黄葉と紅葉では色の変わる仕組みが異なります。そもそも、夏の葉が緑色なのは、葉の中にクロロフィルという緑色の色素の粒があるからです。クロロフィルは葉緑素ともいいます。光合成において重要な役割を果たします。

緑色から黄色に変わるのは、クロロフィルと一緒に葉の中に含まれる、カロチノイドという黄色の色素が関係しています。暖かい間は、クロロフィルの緑色の色素が葉を覆っています。そのため、黄色の色素は隠れてしまい、ほとんど見えなくなります。

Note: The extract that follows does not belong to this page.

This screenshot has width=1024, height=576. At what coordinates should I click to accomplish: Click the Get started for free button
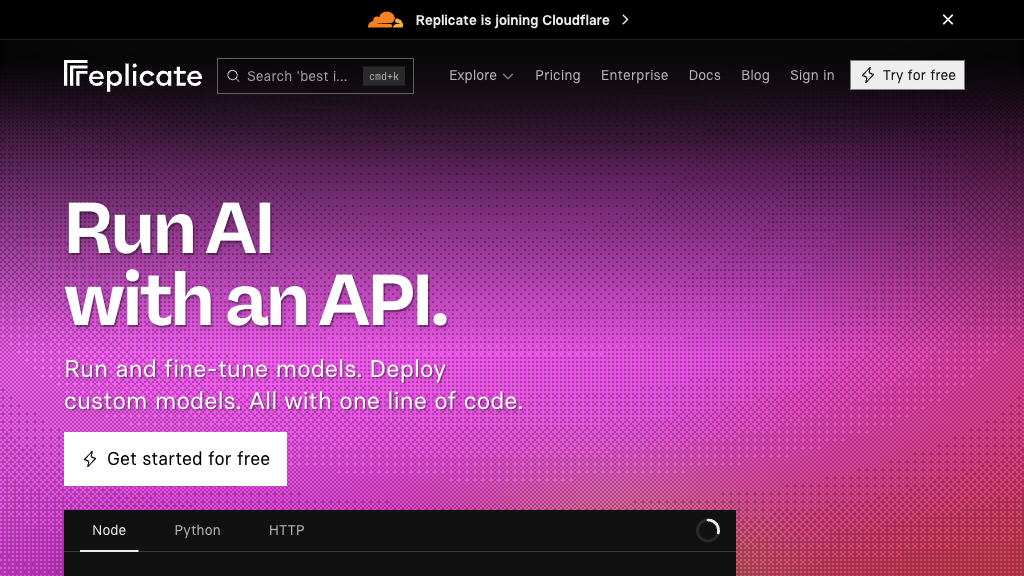pyautogui.click(x=175, y=459)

ところが、日照時間が短くなり、気温も下がっていくと、徐々に緑色の色素が分解されていきます。その結果、隠れていたカロチノイドが表面に出てきて、葉が黄色に変化します。

 

緑色から赤色に変わるのは、離層(りそう)が関係しています。離層とは、養分が運ばれる道を遮るコルク状の物質です。葉が落ちる前に作られます。

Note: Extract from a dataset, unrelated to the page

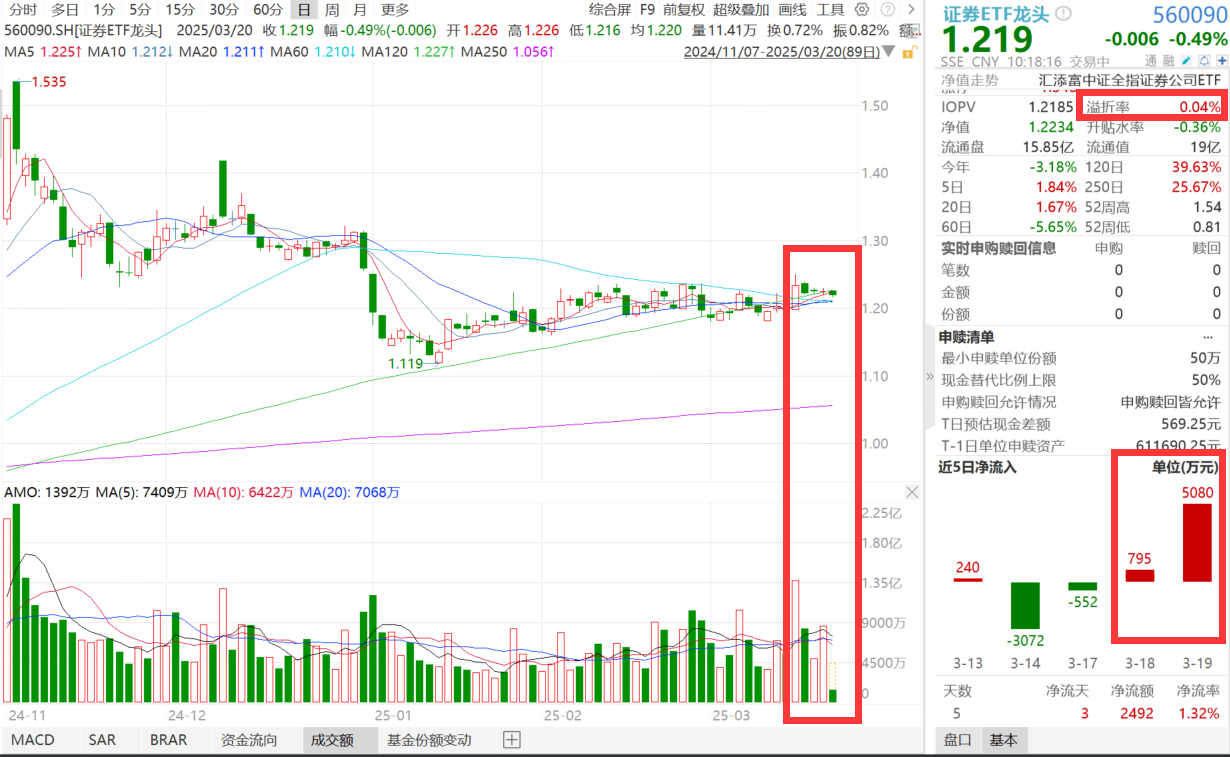Switch chart to 周 weekly period
Viewport: 1230px width, 757px height.
330,9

離層によって、光合成で作られた糖分が枝に流れずに、葉にとどまります。さらに、日光が少なくなり、気温が下がることで緑色の色素は分解されます。

そして、分解された色素は糖分と一緒になり、化学反応を起こします。その結果、アントシアニンが作られ、葉が赤くなります。

スポンサードリンク

「紅葉を散らす」の類義語

「紅葉を散らす」には以下のような類義語があります。

  • 顔から火が出る:恥ずかしさから顔が赤くなること
  • 紅(べに)をさす:「顔から火が出る」と同じ意味
  • 満面朱(しゅ)をそそぐ:「紅葉を散らす」と同じ意味

「紅葉を散らす」の英語訳

「紅葉を散らす」を英語に訳すと、次のような表現になります。

  • To blush
    (顔を赤らめる)
スポンサードリンク

まとめ

以上、この記事では「紅葉を散らす」について解説しました。

読み方 紅葉(もみじ)を散らす
意味 恥ずかしさや怒りで顔が赤くなること
由来 赤く色がついた葉を散らしたかのように、顔が赤くなる様子から
類義語 顔から火が出る、紅をさす、満面朱をそそぐなど
英語訳 To blush(顔を赤らめる)

顔が赤くなる様子と、紅葉の葉が散る様子を重ねることで生まれた美しいことわざです。ぜひ日常生活でも使ってみたいですね。